Senate Judiciary Committee Chairman Chuck Grassley, R-Iowa, and Sen.
Lindsey Graham, R-S.C., sent that criminal referral in early January to
FBI Director Christopher Wray and Deputy Attorney General Rod
Rosenstein. They said the surveillance applications “relied heavily on
Mr. Steele’s dossier claims” and “failed to disclose” that the Clinton
campaign and DNC helped fund the research.
And the referral apparently referenced Winer – though his name was
redacted. As Fox News previously reported, the referral said Steele got
a report from someone at the State Department – with information that
came from "a foreign sub-source who 'is in touch with (redacted), a
contact of (redacted), a friend of the Clintons, who passed it to
(redacted).”
It has since emerged – and the Winer Op-Ed confirmed – that the Clinton
contact was longtime confidant Sidney Blumenthal. Winer was apparently
involved from the State Department.
The information Blumenthal shared was separate from the Trump dossier
Steele was already compiling.
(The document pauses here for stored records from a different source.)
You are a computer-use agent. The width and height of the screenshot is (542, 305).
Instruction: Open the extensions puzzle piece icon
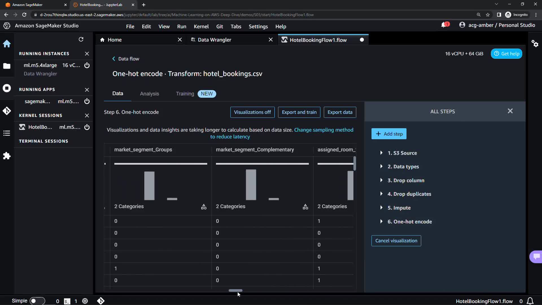7,156
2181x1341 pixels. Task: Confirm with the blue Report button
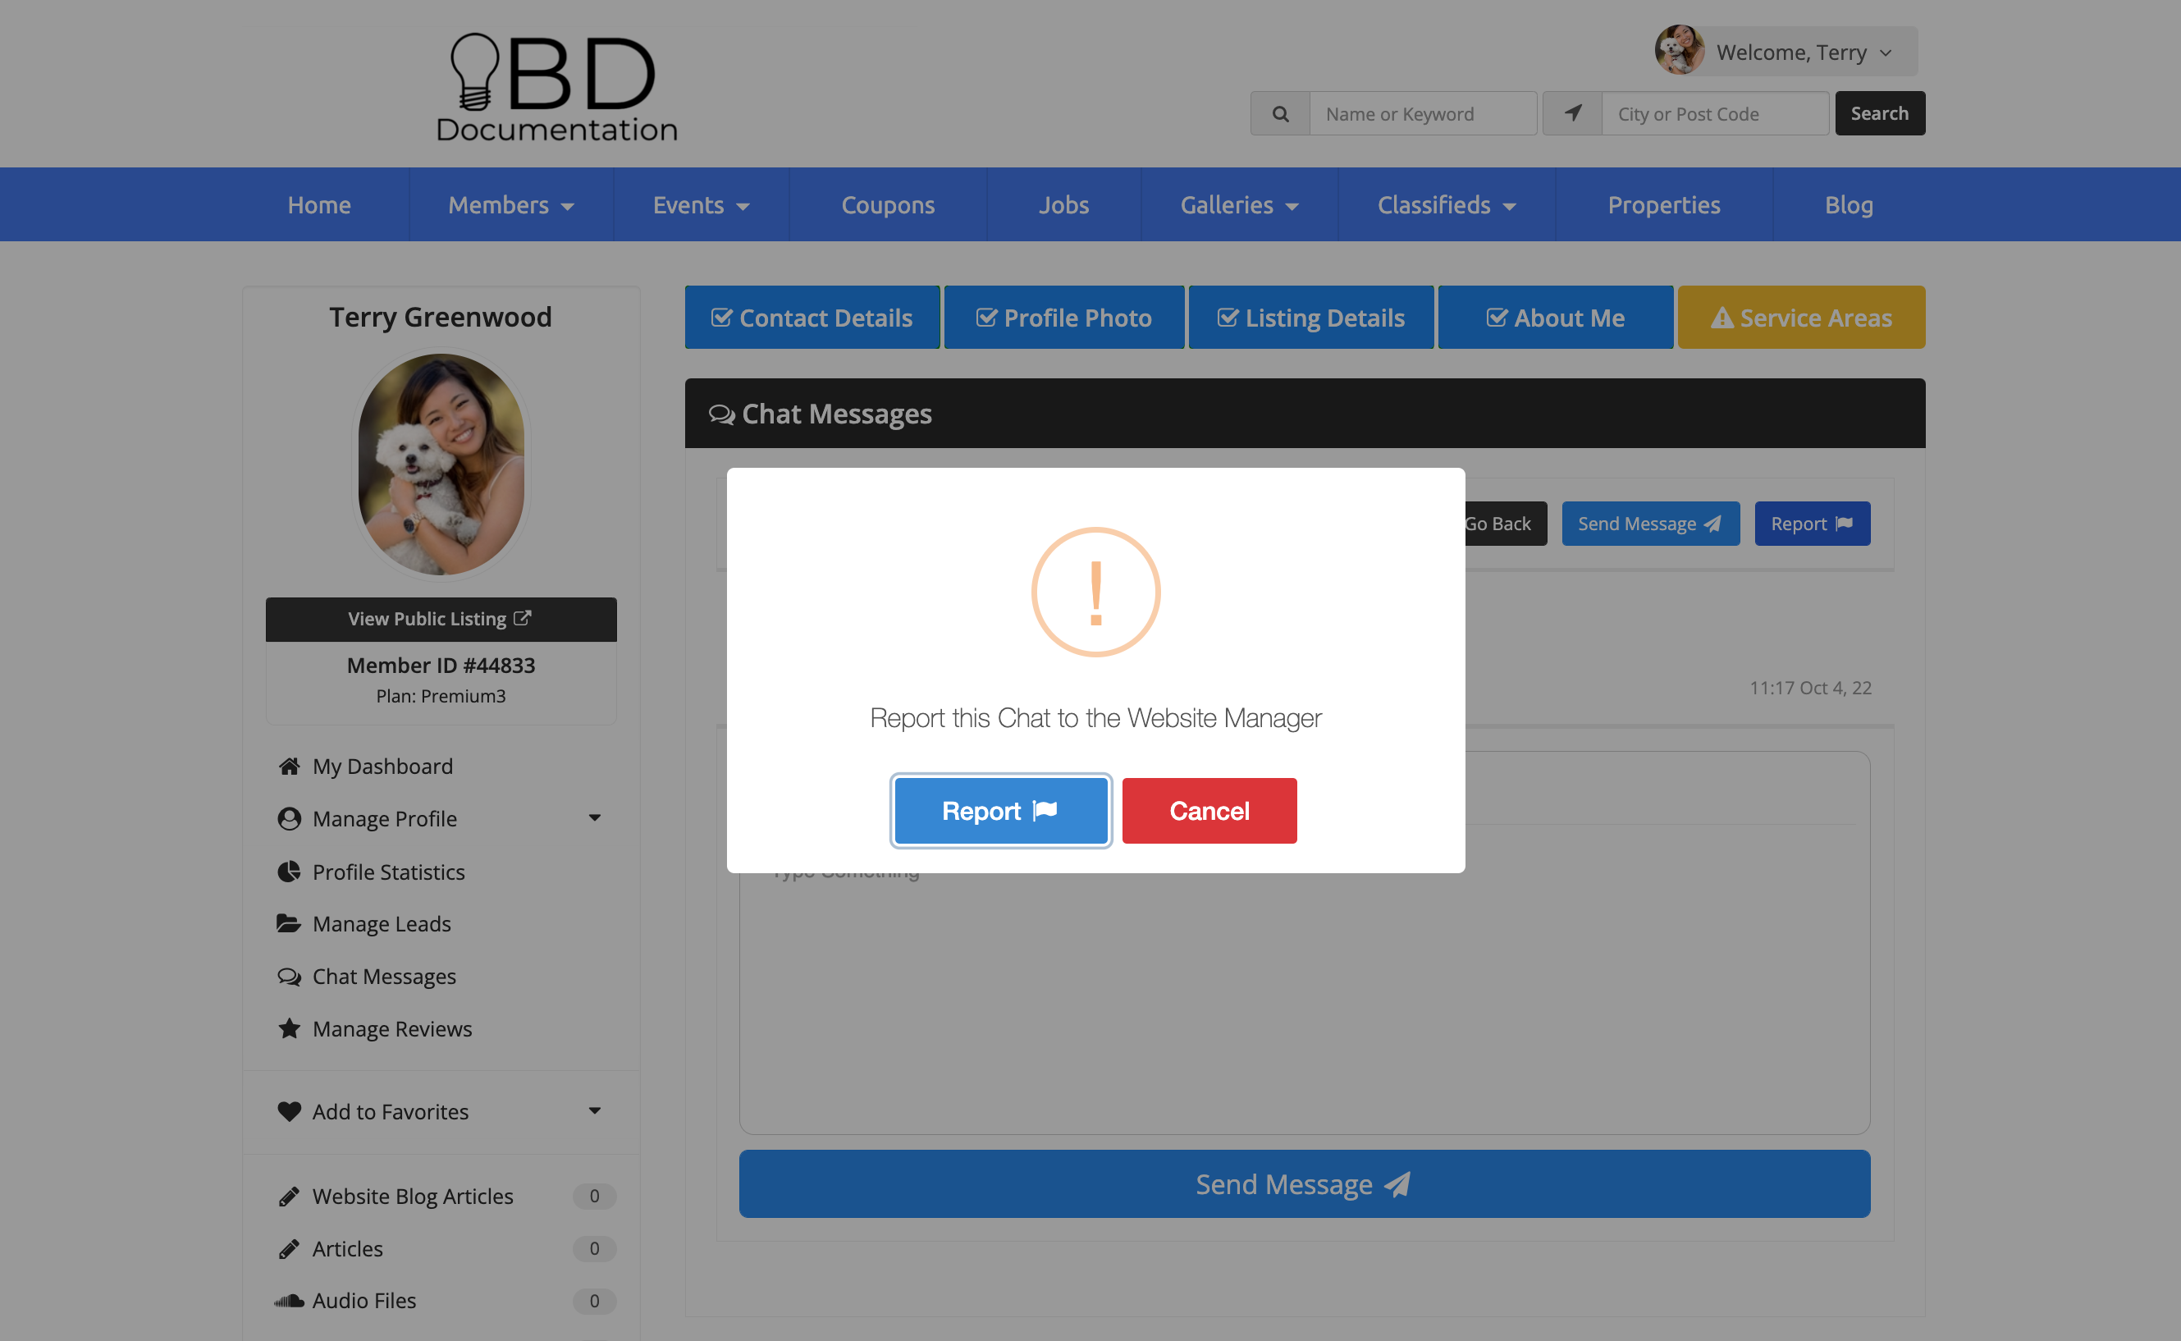point(1000,811)
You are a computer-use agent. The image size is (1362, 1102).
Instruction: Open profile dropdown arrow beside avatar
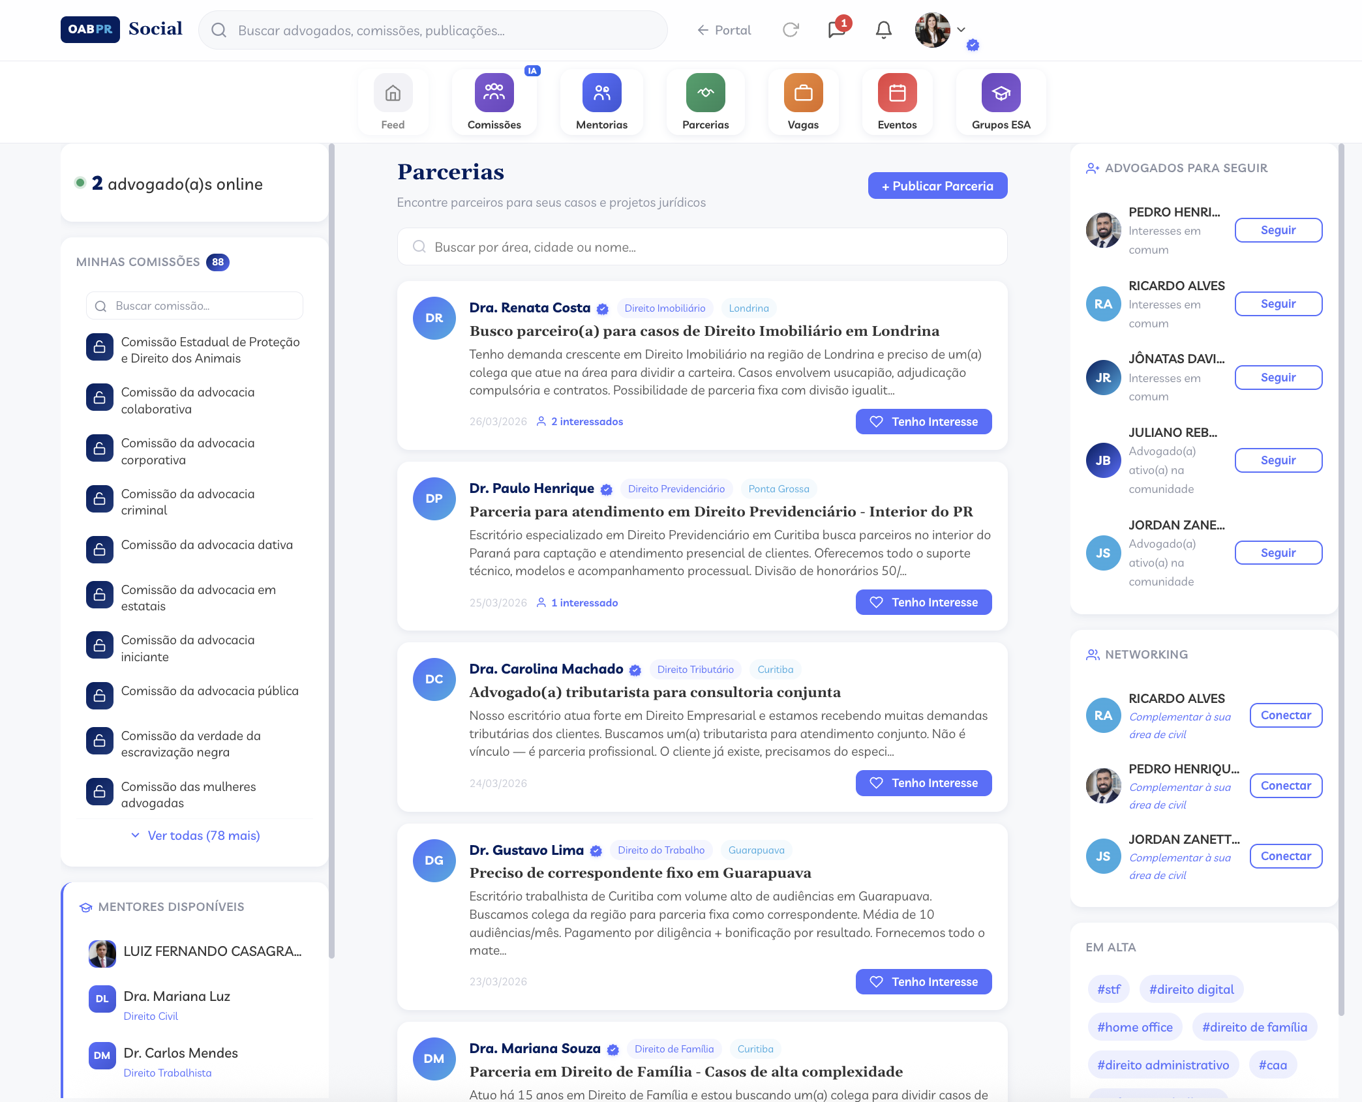961,30
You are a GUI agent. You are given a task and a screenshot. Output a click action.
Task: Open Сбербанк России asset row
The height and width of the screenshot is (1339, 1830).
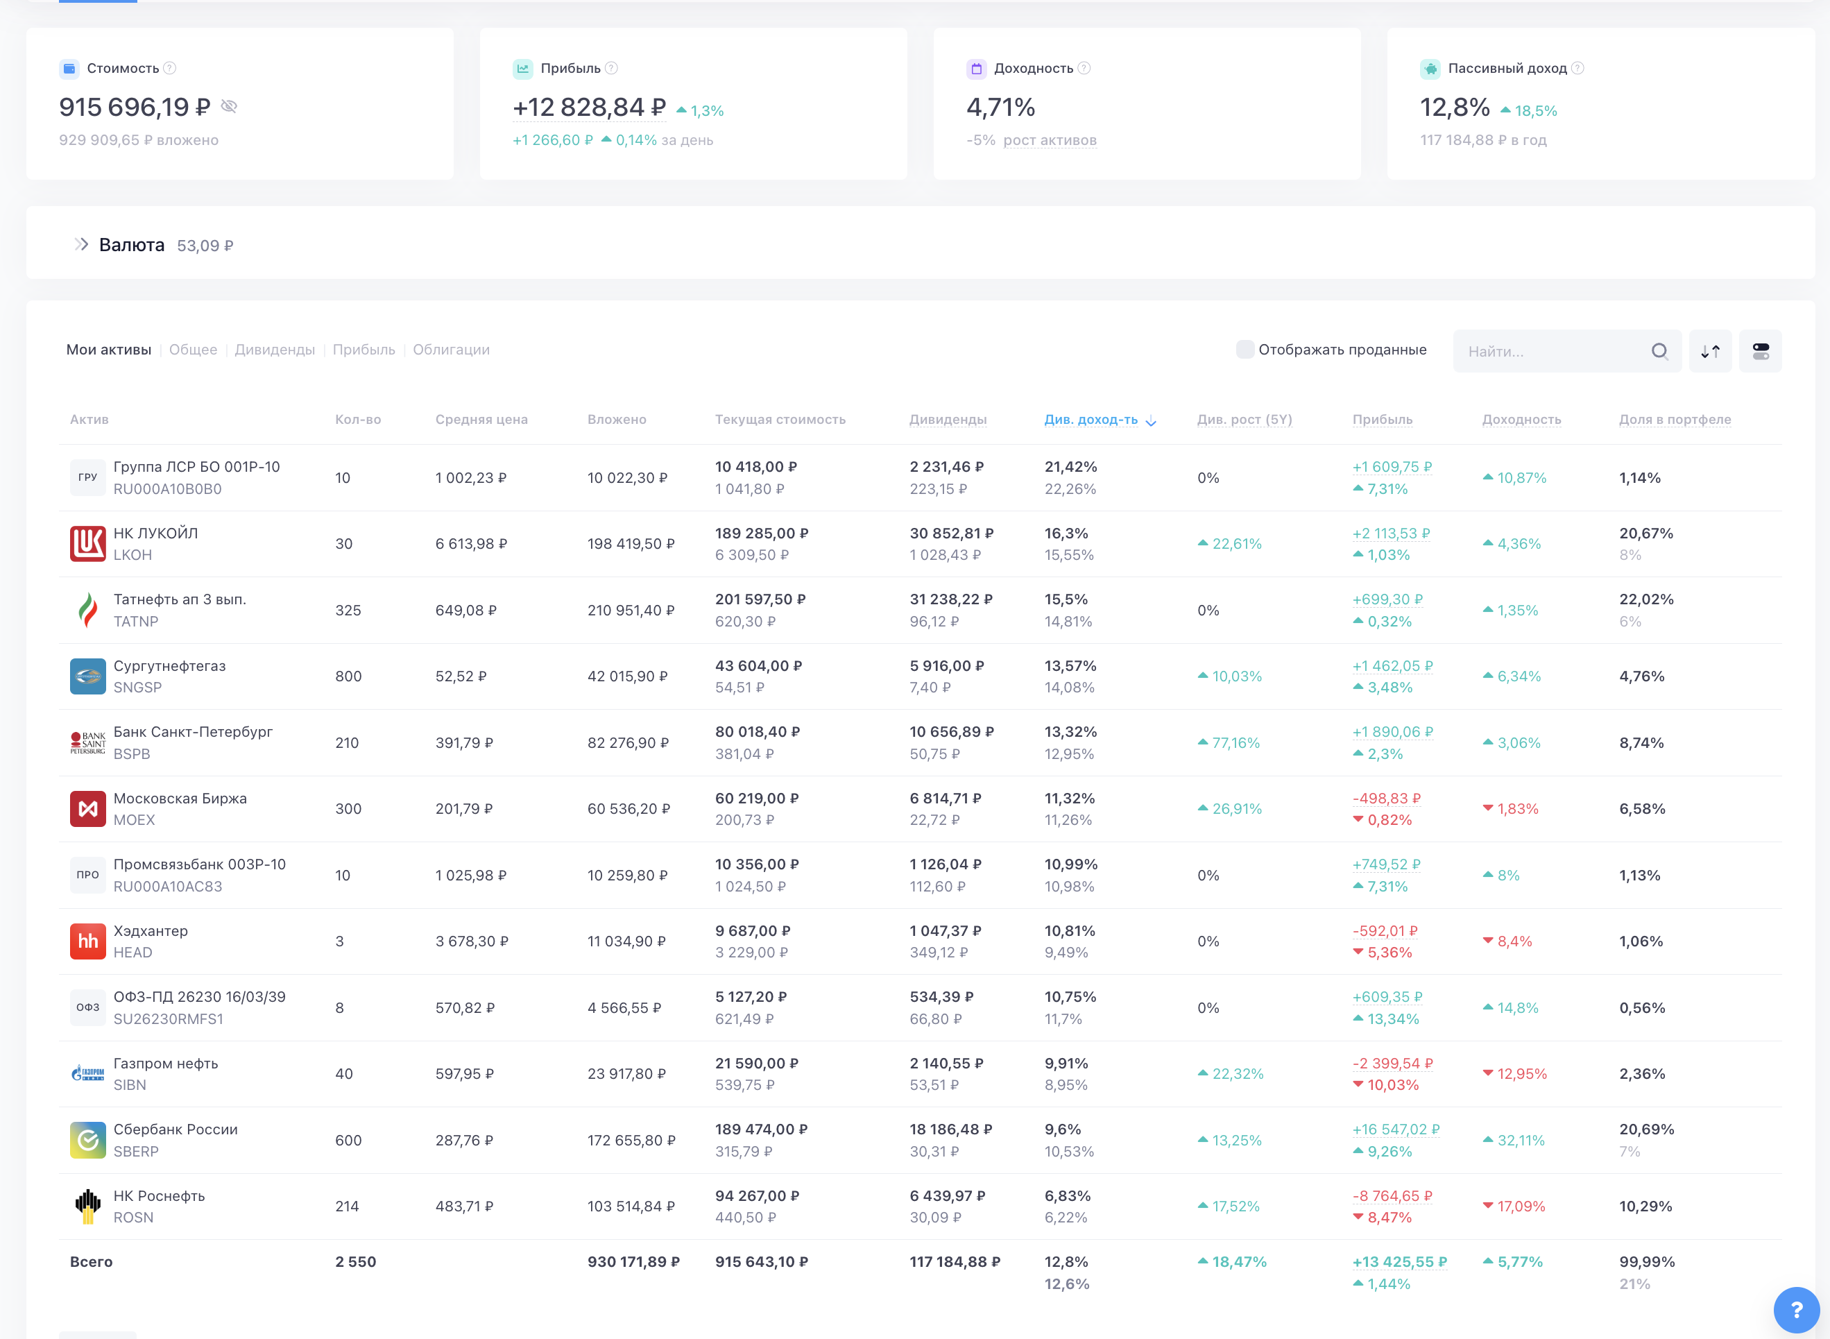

Winer said Blumenthal showed him notes
gathered by Shearer that, similarly, alleged the Russians had
compromising information on Trump “of a sexual and financial nature.”
Winer shared a copy with Steele.
“I agreed to let him keep a copy of the Shearer notes,” Winer wrote.
Further, Winer said that Steele alerted him in the summer of 2016 about
“disturbing information regarding possible ties between Donald Trump,
his campaign and senior Russian officials.” The two met in Washington in
September 2016 to discuss what is now known as the “dossier.”
He reviewed the material and prepared a two-page summary he shared with
top diplomatic official Victoria Nuland, “who indicated that, like me,
she felt that the secretary of state needed to be made aware of this
material.”
Winer also detailed how, after he returned to the State Department in
2013 (following previous service in the 1990s), Steele asked him if the
department would want information he had.
Winer, in turn, contacted Nuland and shared several of those reports.
“She told me they were useful and asked me to continue to send them.
Over the next two years, I shared more than 100 of Steele's reports with
the Russia experts at the State Department, who continued to find them
useful. None of the reports related to U.S. politics or domestic U.S.
matters, and the reports constituted a very small portion of the data
set reviewed by State Department experts trying to make sense of events
in Russia,” he wrote.
Even before Winer published his op-ed, his name had appeared in an
Atlantic article earlier this week asserting he was Nunes’ “new target.”
As reflected in Winer’s column, The Atlantic reported that Winer got a
memo from Shearer and passed it to Steele. The Washington Examiner’s
Byron York also reported in January about Steele’s contacts within the
Obama State Department, citing a Guardian journalist who said Nuland and
then-Secretary of State John Kerry received some of his reports. The
Guardian first reported on the Shearer memo.
Asked Friday by Fox News about Winer’s new claims, Nunes’ office had no
comment.
Fox News' Catherine Herridge contributed to this report.